- [Problem requirements]:
Would you write out the data below exactly, with every line intact?

(Collected data entries)
• • •

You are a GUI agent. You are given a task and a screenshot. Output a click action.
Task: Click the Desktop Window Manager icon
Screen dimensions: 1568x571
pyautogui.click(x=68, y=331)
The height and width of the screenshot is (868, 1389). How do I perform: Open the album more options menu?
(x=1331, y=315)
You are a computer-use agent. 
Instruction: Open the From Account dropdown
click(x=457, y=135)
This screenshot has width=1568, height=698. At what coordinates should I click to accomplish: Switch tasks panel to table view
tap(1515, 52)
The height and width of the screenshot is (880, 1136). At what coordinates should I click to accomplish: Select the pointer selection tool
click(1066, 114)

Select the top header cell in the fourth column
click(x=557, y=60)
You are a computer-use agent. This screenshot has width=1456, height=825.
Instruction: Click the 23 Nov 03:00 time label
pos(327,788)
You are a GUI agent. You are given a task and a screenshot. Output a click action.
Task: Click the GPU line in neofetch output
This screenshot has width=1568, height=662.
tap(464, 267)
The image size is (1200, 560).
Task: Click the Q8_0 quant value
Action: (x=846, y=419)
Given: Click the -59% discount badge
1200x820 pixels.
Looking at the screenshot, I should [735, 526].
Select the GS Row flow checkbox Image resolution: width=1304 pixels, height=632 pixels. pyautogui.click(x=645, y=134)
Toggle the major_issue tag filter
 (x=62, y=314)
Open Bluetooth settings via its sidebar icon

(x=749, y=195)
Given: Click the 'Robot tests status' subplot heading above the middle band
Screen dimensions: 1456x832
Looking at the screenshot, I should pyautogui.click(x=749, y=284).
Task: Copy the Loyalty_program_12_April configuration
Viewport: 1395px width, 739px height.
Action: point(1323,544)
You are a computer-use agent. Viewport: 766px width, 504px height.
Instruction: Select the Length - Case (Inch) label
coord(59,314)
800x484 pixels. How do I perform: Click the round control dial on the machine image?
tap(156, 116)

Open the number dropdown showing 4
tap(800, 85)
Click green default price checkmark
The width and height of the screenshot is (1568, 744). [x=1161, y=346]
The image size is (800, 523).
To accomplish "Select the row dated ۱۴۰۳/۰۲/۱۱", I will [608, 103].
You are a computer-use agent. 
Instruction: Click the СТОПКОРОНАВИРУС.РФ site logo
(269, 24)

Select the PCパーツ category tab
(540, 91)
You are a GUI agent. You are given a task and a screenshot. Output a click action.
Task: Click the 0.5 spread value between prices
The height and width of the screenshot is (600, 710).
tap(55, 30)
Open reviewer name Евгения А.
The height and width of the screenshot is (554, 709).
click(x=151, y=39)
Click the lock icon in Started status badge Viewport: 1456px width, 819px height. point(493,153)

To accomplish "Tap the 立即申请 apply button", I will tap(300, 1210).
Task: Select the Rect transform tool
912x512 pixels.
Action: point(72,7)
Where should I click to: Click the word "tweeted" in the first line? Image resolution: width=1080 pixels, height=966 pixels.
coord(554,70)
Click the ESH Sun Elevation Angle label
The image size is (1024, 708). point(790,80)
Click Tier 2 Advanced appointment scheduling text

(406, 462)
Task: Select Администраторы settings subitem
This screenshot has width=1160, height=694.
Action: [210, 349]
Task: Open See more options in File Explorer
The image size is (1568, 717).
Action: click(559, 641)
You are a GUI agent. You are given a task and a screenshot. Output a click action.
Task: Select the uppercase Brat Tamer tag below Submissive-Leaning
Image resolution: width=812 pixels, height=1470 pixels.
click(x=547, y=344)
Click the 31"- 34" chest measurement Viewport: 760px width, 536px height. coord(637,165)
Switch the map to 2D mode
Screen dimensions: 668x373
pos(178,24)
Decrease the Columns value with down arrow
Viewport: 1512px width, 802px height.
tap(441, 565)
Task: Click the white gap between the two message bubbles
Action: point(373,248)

• • •

- [The answer]:
You are a GUI agent. You are given a task and a screenshot. Output a click action.
Task: Click the Desktop Window Manager icon
Screen dimensions: 1568x571
pyautogui.click(x=68, y=331)
The height and width of the screenshot is (868, 1389). How do I perform: Open the album more options menu?
(x=1331, y=315)
You are a computer-use agent. 
Instruction: Open the From Account dropdown
click(x=457, y=135)
This screenshot has width=1568, height=698. At what coordinates should I click to accomplish: Switch tasks panel to table view
tap(1515, 52)
The height and width of the screenshot is (880, 1136). At what coordinates should I click to accomplish: Select the pointer selection tool
click(1066, 114)

Select the top header cell in the fourth column
click(x=557, y=60)
You are a computer-use agent. This screenshot has width=1456, height=825.
Instruction: Click the 23 Nov 03:00 time label
pos(327,788)
You are a GUI agent. You are given a task and a screenshot. Output a click action.
Task: Click the GPU line in neofetch output
This screenshot has width=1568, height=662.
tap(464, 267)
The image size is (1200, 560).
Task: Click the Q8_0 quant value
Action: (x=846, y=419)
Given: Click the -59% discount badge
1200x820 pixels.
Looking at the screenshot, I should [735, 526].
Select the GS Row flow checkbox Image resolution: width=1304 pixels, height=632 pixels. pyautogui.click(x=645, y=134)
Toggle the major_issue tag filter
 (x=62, y=314)
Open Bluetooth settings via its sidebar icon

(x=749, y=195)
Given: Click the 'Robot tests status' subplot heading above the middle band
Screen dimensions: 1456x832
Looking at the screenshot, I should pyautogui.click(x=749, y=284).
Task: Copy the Loyalty_program_12_April configuration
Viewport: 1395px width, 739px height.
Action: point(1323,544)
You are a computer-use agent. Viewport: 766px width, 504px height.
Instruction: Select the Length - Case (Inch) label
coord(59,314)
800x484 pixels. How do I perform: Click the round control dial on the machine image?
tap(156, 116)

Open the number dropdown showing 4
tap(800, 85)
Click green default price checkmark
The width and height of the screenshot is (1568, 744). [x=1161, y=346]
The image size is (800, 523).
To accomplish "Select the row dated ۱۴۰۳/۰۲/۱۱", I will [608, 103].
You are a computer-use agent. 
Instruction: Click the СТОПКОРОНАВИРУС.РФ site logo
(269, 24)

Select the PCパーツ category tab
(540, 91)
You are a GUI agent. You are given a task and a screenshot. Output a click action.
Task: Click the 0.5 spread value between prices
The height and width of the screenshot is (600, 710).
tap(55, 30)
Open reviewer name Евгения А.
The height and width of the screenshot is (554, 709).
click(x=151, y=39)
Click the lock icon in Started status badge Viewport: 1456px width, 819px height. point(493,153)

To accomplish "Tap the 立即申请 apply button", I will tap(300, 1210).
Task: Select the Rect transform tool
912x512 pixels.
Action: point(72,7)
Where should I click to: Click the word "tweeted" in the first line? Image resolution: width=1080 pixels, height=966 pixels.
coord(554,70)
Click the ESH Sun Elevation Angle label
The image size is (1024, 708). point(790,80)
Click Tier 2 Advanced appointment scheduling text

(406, 462)
Task: Select Администраторы settings subitem
This screenshot has width=1160, height=694.
Action: [210, 349]
Task: Open See more options in File Explorer
The image size is (1568, 717).
Action: click(559, 641)
You are a GUI agent. You are given a task and a screenshot. Output a click action.
Task: Select the uppercase Brat Tamer tag below Submissive-Leaning
Image resolution: width=812 pixels, height=1470 pixels.
click(x=547, y=344)
Click the 31"- 34" chest measurement Viewport: 760px width, 536px height. coord(637,165)
Switch the map to 2D mode
Screen dimensions: 668x373
pos(178,24)
Decrease the Columns value with down arrow
Viewport: 1512px width, 802px height.
tap(441, 565)
Task: Click the white gap between the two message bubbles
Action: point(373,248)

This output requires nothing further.